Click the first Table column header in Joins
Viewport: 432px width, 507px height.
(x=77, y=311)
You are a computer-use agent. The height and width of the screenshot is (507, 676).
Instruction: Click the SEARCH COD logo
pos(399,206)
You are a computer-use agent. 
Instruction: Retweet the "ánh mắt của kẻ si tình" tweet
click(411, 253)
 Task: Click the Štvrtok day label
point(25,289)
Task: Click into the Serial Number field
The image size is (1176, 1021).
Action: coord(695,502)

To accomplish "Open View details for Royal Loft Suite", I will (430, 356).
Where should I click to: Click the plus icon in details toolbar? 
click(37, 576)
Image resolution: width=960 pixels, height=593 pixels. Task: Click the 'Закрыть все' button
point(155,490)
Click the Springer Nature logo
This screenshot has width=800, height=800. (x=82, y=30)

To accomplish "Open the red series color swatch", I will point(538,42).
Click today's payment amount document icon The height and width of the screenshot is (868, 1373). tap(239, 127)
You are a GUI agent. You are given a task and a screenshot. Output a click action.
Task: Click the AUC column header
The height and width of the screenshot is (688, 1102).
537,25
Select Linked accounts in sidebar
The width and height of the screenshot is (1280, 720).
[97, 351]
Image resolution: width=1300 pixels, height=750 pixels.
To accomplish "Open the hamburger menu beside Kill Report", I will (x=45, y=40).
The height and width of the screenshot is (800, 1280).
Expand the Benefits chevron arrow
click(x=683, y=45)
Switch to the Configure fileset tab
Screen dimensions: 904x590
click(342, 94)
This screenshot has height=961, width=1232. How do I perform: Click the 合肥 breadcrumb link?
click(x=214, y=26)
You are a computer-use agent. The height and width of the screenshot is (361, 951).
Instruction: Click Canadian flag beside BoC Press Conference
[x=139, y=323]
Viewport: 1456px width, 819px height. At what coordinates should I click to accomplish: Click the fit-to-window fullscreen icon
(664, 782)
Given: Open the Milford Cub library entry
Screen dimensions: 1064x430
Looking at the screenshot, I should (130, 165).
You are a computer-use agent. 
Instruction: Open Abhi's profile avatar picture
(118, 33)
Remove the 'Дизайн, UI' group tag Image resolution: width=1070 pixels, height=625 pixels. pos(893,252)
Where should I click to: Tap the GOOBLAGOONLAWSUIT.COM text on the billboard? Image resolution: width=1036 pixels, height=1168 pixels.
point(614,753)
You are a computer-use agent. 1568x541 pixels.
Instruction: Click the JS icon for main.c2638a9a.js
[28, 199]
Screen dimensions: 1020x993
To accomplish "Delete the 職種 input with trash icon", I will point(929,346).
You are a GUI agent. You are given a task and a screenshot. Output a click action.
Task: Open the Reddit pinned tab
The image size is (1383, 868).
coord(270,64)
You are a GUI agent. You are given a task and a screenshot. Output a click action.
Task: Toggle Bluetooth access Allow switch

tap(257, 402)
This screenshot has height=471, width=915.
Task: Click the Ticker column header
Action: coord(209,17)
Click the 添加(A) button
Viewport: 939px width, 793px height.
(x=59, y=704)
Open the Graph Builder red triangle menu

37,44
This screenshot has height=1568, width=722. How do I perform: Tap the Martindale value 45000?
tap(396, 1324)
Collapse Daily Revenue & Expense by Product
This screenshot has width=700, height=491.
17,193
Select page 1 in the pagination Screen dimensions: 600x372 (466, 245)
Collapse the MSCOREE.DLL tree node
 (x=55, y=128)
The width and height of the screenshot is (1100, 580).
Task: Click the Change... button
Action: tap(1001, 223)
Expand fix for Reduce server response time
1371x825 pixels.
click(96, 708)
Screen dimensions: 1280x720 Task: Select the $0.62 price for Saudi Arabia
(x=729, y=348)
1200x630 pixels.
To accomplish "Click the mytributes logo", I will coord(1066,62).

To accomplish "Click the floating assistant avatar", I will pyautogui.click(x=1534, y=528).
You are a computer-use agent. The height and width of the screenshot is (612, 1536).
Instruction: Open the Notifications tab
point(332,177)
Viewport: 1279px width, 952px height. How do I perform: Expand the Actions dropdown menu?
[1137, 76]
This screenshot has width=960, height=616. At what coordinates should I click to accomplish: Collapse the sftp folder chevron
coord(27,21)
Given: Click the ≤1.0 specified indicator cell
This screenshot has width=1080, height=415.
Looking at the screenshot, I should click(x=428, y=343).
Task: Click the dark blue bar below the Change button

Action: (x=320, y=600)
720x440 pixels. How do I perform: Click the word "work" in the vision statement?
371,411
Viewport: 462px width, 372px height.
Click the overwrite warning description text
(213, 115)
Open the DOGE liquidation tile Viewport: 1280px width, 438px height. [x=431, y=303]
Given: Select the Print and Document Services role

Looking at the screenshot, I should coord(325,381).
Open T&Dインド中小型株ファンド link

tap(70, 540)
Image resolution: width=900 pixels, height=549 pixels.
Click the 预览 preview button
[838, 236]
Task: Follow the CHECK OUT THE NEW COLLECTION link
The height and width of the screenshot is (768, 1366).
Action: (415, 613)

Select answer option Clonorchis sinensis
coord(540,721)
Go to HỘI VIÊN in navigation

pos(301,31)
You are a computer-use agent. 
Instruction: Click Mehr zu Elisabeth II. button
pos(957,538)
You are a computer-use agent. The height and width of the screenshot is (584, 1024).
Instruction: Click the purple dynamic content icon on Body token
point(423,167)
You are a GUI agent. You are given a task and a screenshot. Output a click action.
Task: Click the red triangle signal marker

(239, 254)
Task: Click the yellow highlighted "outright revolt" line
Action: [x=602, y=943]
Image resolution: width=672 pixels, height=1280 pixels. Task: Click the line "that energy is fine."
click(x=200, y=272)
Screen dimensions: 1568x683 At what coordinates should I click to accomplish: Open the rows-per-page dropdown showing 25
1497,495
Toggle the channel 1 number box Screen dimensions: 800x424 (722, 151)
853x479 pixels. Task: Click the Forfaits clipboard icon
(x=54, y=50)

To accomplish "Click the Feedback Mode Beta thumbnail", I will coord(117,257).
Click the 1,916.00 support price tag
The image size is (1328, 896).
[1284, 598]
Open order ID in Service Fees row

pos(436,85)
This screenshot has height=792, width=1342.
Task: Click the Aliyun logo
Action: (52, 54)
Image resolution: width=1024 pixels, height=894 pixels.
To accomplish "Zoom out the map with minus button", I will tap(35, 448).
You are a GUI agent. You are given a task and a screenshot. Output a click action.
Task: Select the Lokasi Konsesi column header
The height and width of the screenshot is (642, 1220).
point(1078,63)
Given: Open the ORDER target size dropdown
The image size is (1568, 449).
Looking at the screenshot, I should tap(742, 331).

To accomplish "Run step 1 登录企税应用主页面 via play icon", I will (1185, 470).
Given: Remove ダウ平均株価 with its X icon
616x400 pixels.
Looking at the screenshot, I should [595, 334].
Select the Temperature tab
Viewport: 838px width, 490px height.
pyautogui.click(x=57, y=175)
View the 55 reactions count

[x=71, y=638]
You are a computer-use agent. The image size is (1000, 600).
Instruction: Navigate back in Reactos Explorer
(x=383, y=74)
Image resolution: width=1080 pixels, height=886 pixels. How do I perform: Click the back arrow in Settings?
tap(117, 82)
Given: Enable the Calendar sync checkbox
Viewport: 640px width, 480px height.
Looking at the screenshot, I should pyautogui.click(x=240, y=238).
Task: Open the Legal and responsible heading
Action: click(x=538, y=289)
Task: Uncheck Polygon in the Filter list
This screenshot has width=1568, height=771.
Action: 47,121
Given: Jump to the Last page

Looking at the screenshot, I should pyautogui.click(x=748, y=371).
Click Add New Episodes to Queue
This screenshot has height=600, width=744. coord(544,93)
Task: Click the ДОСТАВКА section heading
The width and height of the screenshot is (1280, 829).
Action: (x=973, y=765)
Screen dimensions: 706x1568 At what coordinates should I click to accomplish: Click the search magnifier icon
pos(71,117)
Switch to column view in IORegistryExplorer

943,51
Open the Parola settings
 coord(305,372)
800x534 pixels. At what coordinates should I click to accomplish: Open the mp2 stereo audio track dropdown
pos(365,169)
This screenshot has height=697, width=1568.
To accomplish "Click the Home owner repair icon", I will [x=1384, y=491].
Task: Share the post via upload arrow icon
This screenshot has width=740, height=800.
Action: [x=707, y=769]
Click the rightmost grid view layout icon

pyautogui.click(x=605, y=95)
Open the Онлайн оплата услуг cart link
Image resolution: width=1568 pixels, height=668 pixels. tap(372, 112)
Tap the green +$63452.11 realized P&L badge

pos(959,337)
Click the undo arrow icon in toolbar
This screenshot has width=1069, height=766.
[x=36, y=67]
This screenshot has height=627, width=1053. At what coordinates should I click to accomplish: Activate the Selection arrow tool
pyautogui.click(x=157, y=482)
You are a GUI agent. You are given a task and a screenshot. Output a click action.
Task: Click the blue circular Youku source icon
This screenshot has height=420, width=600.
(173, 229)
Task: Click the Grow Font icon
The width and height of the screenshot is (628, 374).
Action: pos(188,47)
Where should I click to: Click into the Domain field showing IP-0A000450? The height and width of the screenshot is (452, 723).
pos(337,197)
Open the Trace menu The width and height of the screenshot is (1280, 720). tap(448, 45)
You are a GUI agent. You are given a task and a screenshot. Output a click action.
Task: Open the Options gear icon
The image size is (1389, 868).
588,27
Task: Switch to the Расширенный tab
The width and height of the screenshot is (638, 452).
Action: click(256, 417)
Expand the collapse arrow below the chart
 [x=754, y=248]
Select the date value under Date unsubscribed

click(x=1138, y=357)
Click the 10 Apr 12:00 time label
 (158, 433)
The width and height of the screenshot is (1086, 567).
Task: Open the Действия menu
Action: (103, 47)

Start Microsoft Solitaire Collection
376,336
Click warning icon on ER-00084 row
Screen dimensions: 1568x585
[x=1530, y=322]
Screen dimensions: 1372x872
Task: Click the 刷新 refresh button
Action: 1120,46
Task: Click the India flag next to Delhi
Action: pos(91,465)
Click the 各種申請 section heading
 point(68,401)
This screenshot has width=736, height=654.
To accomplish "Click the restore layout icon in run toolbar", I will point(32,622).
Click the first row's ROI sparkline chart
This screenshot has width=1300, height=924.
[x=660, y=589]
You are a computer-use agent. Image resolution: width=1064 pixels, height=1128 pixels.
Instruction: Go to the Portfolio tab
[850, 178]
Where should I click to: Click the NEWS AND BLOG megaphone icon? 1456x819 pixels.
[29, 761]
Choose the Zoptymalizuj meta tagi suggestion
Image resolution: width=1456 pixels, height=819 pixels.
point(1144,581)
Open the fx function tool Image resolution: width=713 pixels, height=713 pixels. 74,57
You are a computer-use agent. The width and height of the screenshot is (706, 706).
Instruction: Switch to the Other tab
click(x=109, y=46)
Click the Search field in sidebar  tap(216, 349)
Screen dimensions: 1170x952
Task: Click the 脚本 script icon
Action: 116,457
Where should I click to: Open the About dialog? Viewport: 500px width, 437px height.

·····

Lay out as a JSON list of strings the lines of the entries starting with the line containing "Image resolution: width=1024" and going on through the line containing "will (1185, 470).", one string per line and blank lines left out.

• Answer to this problem:
[
  "Image resolution: width=1024 pixels, height=894 pixels.",
  "To accomplish \"Zoom out the map with minus button\", I will tap(35, 448).",
  "You are a GUI agent. You are given a task and a screenshot. Output a click action.",
  "Task: Select the Lokasi Konsesi column header",
  "The height and width of the screenshot is (642, 1220).",
  "point(1078,63)",
  "Given: Open the ORDER target size dropdown",
  "The image size is (1568, 449).",
  "Looking at the screenshot, I should tap(742, 331).",
  "To accomplish \"Run step 1 登录企税应用主页面 via play icon\", I will (1185, 470)."
]